What Justice Looks Like When the Suspects Are Across a Border
With the stolen bakkie having exited into Mozambique, the practical prospects for rapid arrests are complicated. South Africa and Mozambique have an extradition agreement, but extraditions in the Southern African region are notoriously slow and politically sensitive processes. The vehicle itself, if recovered, may provide forensic evidence, but by the time any formal recovery and handover process concludes, significant time will have passed.

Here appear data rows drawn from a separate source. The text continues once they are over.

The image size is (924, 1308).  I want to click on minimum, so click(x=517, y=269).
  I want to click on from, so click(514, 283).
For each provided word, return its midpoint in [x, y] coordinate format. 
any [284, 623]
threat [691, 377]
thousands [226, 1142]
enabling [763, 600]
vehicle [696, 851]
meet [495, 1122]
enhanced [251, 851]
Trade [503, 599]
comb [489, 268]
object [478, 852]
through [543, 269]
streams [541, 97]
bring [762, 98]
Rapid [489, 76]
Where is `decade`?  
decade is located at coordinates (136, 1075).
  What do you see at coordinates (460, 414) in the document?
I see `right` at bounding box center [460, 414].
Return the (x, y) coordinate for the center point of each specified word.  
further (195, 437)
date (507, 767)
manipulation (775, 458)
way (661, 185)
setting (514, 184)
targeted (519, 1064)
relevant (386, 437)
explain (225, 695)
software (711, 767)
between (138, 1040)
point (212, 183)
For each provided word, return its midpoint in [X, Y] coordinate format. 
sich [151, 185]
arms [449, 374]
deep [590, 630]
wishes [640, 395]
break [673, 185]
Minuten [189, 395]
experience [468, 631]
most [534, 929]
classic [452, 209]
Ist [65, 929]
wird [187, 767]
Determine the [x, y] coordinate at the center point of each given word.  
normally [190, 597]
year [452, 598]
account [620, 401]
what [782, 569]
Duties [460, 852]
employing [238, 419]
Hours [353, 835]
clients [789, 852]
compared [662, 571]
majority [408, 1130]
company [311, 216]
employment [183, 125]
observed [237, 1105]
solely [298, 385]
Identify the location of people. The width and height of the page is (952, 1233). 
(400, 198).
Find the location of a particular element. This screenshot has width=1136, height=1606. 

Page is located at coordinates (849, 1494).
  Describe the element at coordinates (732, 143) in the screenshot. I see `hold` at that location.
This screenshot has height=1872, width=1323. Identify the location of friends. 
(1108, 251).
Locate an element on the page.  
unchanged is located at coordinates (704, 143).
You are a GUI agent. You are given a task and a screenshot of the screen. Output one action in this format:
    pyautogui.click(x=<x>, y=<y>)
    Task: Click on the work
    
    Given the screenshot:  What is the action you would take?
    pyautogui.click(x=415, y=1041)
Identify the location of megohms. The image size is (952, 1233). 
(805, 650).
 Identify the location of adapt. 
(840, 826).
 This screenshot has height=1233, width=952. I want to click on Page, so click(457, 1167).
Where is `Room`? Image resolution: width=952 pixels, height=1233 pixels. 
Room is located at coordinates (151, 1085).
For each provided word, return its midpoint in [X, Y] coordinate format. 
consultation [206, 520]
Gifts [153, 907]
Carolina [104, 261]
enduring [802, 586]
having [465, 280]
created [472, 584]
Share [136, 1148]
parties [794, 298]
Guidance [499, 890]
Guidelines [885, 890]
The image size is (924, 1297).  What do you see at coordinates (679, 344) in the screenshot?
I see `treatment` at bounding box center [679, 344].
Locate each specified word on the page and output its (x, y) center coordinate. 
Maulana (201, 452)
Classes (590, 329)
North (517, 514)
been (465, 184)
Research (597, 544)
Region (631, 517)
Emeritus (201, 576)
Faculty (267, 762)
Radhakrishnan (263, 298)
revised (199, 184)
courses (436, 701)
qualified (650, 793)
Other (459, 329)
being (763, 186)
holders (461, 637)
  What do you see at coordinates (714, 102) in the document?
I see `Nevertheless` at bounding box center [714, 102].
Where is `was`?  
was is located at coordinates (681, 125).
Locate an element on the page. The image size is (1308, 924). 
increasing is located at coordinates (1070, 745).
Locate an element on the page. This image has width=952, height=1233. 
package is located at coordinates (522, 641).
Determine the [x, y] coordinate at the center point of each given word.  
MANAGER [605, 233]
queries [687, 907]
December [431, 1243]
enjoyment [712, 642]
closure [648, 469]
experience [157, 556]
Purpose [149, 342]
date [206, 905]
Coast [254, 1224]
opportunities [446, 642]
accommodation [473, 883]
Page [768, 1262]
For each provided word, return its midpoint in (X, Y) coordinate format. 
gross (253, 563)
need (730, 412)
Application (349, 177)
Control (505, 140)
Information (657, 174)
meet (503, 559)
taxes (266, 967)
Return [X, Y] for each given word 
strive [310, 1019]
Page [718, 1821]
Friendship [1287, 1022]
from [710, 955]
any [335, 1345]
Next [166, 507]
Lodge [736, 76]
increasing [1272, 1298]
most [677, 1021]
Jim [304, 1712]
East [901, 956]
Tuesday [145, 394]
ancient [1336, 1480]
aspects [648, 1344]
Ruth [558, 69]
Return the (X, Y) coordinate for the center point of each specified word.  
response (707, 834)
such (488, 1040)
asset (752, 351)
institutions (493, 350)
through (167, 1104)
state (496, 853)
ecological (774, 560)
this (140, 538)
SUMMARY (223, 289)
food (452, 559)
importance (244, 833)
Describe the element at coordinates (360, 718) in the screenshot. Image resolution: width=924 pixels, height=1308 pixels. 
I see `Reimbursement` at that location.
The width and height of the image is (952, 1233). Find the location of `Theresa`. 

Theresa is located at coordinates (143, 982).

SAPS’s Directorate for Priority Crime Investigation, commonly known as the Hawks, has experience working cross-border cases in the Mozambican corridor, given the years of rhino poaching investigations that have traced criminal networks across the same fence. That investigative infrastructure exists and can be leveraged. But the success of previous cross-border investigations has depended heavily on informant networks, diplomatic goodwill, and the willingness of Mozambican prosecutors to prioritise cooperation on cases that do not originate on their soil.
For the families of the two Mossel Bay victims, the idea that the people who killed their loved ones are likely sitting in Mozambique while a formal legal process grinds slowly into motion is a secondary trauma layered on top of an already devastating loss. South Africa’s criminal justice system, under-resourced, overburdened, and often demoralisingly slow, will be tested once more by a case that demands a result the system may not be structurally capable of delivering quickly.
What this case ultimately demands is not just justice for two people from Mossel Bay, as essential as that is. It demands a hard, public reckoning with the security architecture of the Kruger National Park, the state of the fence that is supposed to define South Africa’s eastern border, the funding and political will directed at protecting both wildlife and the people who come to experience it, and the quality of bilateral security cooperation with Mozambique. Until those structural problems are addressed honestly and not managed with press statements, the fence will remain a door left open, and the Kruger will remain a place where the worst can happen and the perpetrators can simply drive away.